Ink coverage

Age old question here: Is it the designer’s responsibility to correct the right amount of ink coverage or is it a prepress thing? In my 20 years of doing this, I’ve never had someone come back to me and tell me to fix it.

ink levels were never a designer responsibility since 1984,
I printed using an ABduick, Multilith and silk screened in 1996, 2016.

but the world has changed lately were a select people can make up their own rules to appease such egos,
even if science and logic defy their reasoning…

If the printer requests it you can look into it.
Typically it’s a prepress thing and not much for a designer to worry about.

That’s what I thought. I just thought it was really odd.

As mentioned, it’s typically a prepress thing, but…

When specifying screen tints, some level of understanding about avoiding ink density issues combined with a bit of common sense is needed. For example, I once had a new intern create a rich black using 100% of all the process colors, which turned to mud on the press.

In general, any screen tint with a combined ink density of over 300% is too much. For that matter, almost no CMYK color combination requires that much ink to produce.

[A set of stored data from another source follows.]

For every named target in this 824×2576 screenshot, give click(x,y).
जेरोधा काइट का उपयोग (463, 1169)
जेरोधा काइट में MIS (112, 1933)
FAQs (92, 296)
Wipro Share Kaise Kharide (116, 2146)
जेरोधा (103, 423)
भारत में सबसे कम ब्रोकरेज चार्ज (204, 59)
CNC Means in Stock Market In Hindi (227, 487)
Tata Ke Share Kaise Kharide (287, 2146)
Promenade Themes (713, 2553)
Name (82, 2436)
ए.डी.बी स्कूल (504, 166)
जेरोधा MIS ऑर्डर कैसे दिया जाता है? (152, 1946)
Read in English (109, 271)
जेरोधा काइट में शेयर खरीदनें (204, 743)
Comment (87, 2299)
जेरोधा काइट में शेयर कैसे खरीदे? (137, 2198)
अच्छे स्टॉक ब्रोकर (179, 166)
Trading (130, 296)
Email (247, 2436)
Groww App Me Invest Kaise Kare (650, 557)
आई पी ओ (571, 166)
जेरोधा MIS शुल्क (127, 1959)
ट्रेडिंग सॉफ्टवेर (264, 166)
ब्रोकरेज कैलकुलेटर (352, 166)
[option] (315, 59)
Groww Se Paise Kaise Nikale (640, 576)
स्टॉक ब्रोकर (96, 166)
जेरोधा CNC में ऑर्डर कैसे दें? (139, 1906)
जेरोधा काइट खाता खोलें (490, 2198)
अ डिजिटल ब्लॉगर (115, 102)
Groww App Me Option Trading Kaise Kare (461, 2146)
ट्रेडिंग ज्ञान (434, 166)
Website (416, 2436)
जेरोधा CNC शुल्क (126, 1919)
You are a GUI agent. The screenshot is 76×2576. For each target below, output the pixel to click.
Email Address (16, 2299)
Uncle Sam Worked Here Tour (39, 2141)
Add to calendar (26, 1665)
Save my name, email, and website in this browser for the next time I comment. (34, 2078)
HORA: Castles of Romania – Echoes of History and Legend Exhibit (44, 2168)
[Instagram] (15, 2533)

Photos are another matter, though, since designers don’t specify the ink densities in them. Some of the print-on-demand printers require photos with low ink densities. For example, Ingram-Spark asks for photos with ink densities no greater than 240%, which most photos will exceed in spots. In those instances, I’ve needed to adjust the densities in Acrobat.

Thanks for the helpful information. This was for a ad going into a newspaper and they requested the ink coverage to be no greater then 260. I think they said my illustration was 280, so it wasn’t much.

The dot gain for newsprint is enormous (I used to work at a newspaper). Ink densities that would be fine on coated stock turn into brown mud on newsprint. It helps to always use the newsprint color settings in the Adobe apps. Make the darker values lighter than you think they should be because the halftone dots will grow, fill in, darken up, and lose detail.

Good to know! Thank you!

Whenever my clients contract with a new printer I ask for the contact in prepress and I send them a list of questions. TIC is one of them. Some say it’s an adjustment I need to make, others say it doesn’t matter and to send the files as is.

I asked this same question awhile back. I’ve always checked for TIC before sending off to print. Three years ago I took over a magazine and most of the ads were being supplied by other designers. I had a small revolt on my hands, because none of them seemed to know what it was, and it wasn’t something they were checking for. I had an ad with 400 from one designer and others at 360 and 340 from another. They thought I was power mad. I said this is the clients printer and these are their requirements, and the designers are responsible for submitting their files at these specs.

So, ask prepress. It will vary by printer.